Frequently asked questions
For Cambridge mark Cambridge past papers, use recent sessions first — command style and emphasis shift. Older papers are fine for topic drill once you know current conventions.
Yes, but only after marking and only the questions you lost marks on. Blind redo without marking teaches memory, not technique.
Rotate: one “heavy mark” night per subject per week beats one subject bingeing all papers in March.
IF YOU'RE STILL WONDERING
How strict should I be when I self-mark?
Stricter than feels comfortable: if the mark scheme allows two phrasings, your answer must match one. Log every lost mark before reading the scheme.
Read more →When should I get a second opinion on my script?
After your first honest pass — use a tool or study partner before rewriting, so you fix the right gaps.
Read more →How do I mark handwriting without retyping?
Photograph each answer in order; keep paper codes visible.

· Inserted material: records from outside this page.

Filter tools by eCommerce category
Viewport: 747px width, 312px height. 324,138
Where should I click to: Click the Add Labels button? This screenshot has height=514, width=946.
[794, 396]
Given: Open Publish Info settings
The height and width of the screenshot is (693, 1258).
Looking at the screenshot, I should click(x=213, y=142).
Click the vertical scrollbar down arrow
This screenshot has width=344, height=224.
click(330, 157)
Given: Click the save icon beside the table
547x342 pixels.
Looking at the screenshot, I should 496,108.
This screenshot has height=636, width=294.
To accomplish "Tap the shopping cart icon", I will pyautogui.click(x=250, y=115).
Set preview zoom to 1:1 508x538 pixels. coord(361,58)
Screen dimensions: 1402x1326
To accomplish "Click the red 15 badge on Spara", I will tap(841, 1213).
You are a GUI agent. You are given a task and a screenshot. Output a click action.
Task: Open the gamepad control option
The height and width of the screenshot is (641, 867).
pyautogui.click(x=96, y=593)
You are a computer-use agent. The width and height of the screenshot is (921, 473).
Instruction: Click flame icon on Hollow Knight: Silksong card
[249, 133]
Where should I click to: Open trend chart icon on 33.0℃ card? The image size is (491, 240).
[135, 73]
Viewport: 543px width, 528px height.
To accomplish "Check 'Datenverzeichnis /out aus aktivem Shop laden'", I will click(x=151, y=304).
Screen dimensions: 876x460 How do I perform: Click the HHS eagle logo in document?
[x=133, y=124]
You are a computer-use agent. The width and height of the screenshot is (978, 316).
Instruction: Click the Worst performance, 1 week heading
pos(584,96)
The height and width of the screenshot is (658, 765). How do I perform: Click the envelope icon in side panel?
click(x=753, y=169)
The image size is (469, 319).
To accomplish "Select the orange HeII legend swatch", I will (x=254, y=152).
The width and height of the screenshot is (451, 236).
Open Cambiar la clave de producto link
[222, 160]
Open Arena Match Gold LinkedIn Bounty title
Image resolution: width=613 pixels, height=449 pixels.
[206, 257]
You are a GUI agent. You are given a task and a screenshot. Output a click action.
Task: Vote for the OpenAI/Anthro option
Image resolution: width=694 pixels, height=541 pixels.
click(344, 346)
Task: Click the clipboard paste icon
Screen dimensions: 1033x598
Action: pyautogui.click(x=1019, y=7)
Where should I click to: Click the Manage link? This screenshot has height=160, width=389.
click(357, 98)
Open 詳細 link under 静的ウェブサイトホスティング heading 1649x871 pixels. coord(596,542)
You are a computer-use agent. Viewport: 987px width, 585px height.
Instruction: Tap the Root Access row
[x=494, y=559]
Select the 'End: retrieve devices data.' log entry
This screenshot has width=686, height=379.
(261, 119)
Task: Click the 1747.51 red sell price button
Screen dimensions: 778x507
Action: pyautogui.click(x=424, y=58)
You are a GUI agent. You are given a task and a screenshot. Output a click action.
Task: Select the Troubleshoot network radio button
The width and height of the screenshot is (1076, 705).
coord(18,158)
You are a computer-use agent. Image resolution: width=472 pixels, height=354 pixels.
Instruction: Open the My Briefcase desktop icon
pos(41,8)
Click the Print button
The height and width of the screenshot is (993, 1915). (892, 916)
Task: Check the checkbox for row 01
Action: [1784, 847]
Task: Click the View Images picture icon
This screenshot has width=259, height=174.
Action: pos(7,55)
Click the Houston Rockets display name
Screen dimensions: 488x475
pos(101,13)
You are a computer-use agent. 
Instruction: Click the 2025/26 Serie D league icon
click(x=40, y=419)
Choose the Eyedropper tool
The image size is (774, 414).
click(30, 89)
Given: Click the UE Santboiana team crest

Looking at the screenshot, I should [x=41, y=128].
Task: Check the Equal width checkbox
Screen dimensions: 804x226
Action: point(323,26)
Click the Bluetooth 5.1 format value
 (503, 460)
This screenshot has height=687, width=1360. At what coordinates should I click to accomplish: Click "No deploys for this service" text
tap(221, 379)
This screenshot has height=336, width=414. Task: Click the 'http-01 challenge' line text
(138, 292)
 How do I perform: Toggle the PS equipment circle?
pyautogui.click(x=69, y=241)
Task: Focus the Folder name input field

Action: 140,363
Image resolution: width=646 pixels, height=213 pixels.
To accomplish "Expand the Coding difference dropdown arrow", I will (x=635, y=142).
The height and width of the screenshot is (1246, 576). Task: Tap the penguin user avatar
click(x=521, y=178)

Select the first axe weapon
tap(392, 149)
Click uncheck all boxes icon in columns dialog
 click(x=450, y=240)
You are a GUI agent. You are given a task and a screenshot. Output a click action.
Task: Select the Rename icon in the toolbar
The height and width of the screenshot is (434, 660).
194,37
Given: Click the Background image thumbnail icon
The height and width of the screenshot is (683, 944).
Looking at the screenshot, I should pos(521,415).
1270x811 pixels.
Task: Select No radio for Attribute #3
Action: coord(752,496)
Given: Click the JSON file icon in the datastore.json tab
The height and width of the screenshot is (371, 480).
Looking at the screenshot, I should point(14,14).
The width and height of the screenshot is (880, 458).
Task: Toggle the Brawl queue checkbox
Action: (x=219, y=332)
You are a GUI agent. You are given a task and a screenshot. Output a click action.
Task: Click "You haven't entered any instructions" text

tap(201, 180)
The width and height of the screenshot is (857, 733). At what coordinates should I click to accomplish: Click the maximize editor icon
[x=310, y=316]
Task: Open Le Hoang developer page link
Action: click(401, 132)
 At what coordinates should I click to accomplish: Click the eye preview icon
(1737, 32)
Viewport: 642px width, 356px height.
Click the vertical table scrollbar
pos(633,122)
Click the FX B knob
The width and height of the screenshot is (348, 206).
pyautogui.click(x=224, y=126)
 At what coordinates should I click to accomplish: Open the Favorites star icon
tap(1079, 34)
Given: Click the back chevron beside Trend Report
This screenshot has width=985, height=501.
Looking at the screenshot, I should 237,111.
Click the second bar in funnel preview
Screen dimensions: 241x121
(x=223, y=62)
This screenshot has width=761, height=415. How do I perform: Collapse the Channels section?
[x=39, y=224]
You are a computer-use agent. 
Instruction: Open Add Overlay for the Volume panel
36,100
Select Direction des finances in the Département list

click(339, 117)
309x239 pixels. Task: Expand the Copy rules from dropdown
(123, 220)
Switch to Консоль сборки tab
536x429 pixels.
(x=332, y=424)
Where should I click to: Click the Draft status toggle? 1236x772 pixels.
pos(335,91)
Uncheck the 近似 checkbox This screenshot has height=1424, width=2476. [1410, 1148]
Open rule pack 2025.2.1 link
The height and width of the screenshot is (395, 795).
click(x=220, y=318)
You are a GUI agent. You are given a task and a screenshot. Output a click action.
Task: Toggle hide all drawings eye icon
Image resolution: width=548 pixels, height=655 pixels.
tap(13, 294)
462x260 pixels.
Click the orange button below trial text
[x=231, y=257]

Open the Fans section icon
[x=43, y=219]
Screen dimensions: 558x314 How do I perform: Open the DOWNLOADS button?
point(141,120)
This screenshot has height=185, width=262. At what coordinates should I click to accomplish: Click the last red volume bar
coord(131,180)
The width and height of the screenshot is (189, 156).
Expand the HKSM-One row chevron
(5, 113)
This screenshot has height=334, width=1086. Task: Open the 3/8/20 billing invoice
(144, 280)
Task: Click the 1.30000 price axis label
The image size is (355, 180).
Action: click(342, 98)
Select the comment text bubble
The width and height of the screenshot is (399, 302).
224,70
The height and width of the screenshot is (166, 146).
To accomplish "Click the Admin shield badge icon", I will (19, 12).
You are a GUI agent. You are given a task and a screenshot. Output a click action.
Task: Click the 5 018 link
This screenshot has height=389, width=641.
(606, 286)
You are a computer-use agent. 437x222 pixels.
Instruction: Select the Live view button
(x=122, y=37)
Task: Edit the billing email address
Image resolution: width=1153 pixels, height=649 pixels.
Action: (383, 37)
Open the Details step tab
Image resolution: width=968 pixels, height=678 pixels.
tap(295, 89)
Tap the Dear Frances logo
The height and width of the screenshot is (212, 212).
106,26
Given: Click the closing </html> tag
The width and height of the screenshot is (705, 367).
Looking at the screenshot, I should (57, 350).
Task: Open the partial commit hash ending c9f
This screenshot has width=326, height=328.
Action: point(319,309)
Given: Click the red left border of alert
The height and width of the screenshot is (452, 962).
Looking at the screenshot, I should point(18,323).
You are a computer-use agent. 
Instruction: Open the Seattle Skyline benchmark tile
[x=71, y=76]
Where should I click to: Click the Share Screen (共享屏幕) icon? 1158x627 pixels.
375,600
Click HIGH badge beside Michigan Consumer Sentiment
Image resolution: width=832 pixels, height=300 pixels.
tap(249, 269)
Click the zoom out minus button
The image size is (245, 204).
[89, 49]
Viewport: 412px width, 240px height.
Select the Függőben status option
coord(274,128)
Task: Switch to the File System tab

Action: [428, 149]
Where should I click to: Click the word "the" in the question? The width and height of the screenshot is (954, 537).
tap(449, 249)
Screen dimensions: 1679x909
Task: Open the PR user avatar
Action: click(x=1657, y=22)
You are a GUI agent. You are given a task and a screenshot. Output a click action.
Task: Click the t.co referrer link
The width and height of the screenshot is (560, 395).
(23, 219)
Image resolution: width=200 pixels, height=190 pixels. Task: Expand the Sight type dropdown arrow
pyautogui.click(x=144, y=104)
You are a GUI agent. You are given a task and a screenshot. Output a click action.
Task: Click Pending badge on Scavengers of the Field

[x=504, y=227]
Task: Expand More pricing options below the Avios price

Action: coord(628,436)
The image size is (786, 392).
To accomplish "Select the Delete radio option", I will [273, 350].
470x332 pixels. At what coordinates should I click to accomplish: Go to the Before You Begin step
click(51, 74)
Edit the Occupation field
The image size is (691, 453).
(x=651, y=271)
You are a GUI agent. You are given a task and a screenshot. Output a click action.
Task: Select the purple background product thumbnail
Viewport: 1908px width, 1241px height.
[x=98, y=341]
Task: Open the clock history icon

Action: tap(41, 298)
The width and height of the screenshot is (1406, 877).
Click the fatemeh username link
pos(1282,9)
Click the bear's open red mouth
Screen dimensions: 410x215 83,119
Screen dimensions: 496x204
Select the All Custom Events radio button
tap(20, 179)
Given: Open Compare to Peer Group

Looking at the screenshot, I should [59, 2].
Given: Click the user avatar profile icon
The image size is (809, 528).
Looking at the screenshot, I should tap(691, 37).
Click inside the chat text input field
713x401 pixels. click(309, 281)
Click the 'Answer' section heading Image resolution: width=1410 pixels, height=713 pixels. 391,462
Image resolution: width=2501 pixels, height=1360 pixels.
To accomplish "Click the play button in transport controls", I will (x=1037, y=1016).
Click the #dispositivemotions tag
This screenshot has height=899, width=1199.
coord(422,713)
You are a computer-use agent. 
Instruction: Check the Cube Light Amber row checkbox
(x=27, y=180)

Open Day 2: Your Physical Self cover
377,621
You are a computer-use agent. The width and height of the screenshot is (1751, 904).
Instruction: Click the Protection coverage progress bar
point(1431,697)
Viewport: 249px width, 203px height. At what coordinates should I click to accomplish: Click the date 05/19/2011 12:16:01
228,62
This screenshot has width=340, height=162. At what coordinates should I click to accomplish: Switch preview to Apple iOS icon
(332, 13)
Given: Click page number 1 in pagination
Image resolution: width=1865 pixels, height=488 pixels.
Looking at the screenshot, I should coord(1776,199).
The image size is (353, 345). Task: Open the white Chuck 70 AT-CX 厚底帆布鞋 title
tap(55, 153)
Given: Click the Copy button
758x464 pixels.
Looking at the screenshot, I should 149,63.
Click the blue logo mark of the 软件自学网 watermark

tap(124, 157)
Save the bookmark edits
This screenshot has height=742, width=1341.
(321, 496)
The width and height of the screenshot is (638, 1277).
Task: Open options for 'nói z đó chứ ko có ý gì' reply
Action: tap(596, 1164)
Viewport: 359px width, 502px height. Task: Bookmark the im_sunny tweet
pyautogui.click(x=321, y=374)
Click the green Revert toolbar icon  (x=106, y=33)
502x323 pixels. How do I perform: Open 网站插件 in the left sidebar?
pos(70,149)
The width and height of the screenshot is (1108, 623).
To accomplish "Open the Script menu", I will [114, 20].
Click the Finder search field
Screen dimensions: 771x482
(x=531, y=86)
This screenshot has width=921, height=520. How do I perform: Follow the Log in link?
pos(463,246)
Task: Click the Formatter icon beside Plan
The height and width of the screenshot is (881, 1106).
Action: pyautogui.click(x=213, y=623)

MarkScheme reads photos against the real scheme.
Read more →
KEY QUESTIONS
- Maths & sciences (9709, 9702, 9701…)?
- - Prioritise recent sessions for your exact component list - One long question marked per study night beats skimming twelve papers - Track M marks lost separately from A marks
- Essay subjects (9708, 9489, 9699…)?
- - Full essays are slow — plan half the essays you think you need, but mark every paragraph against bands - Build a bank of evaluative sentences from examiner reports
- MCQ-heavy routes?
- - Speed comes from pattern recognition — mark wrong options with a one-line reason, not just “B” ## A simple 8-week counter (one subject) Adjust up if you have more than eight weeks; adjust down if you are balancing four subjects — per-subject targets matter.
Apply this on a real past paper
Upload one question you already attempted — get mark-by-mark feedback in about a minute so you don't need to bounce back to Google for a second answer.
Mark a question freeSources
MarkScheme is not affiliated with Cambridge International. Syllabus codes and mark schemes are used for educational purposes. See our about page for how we mark.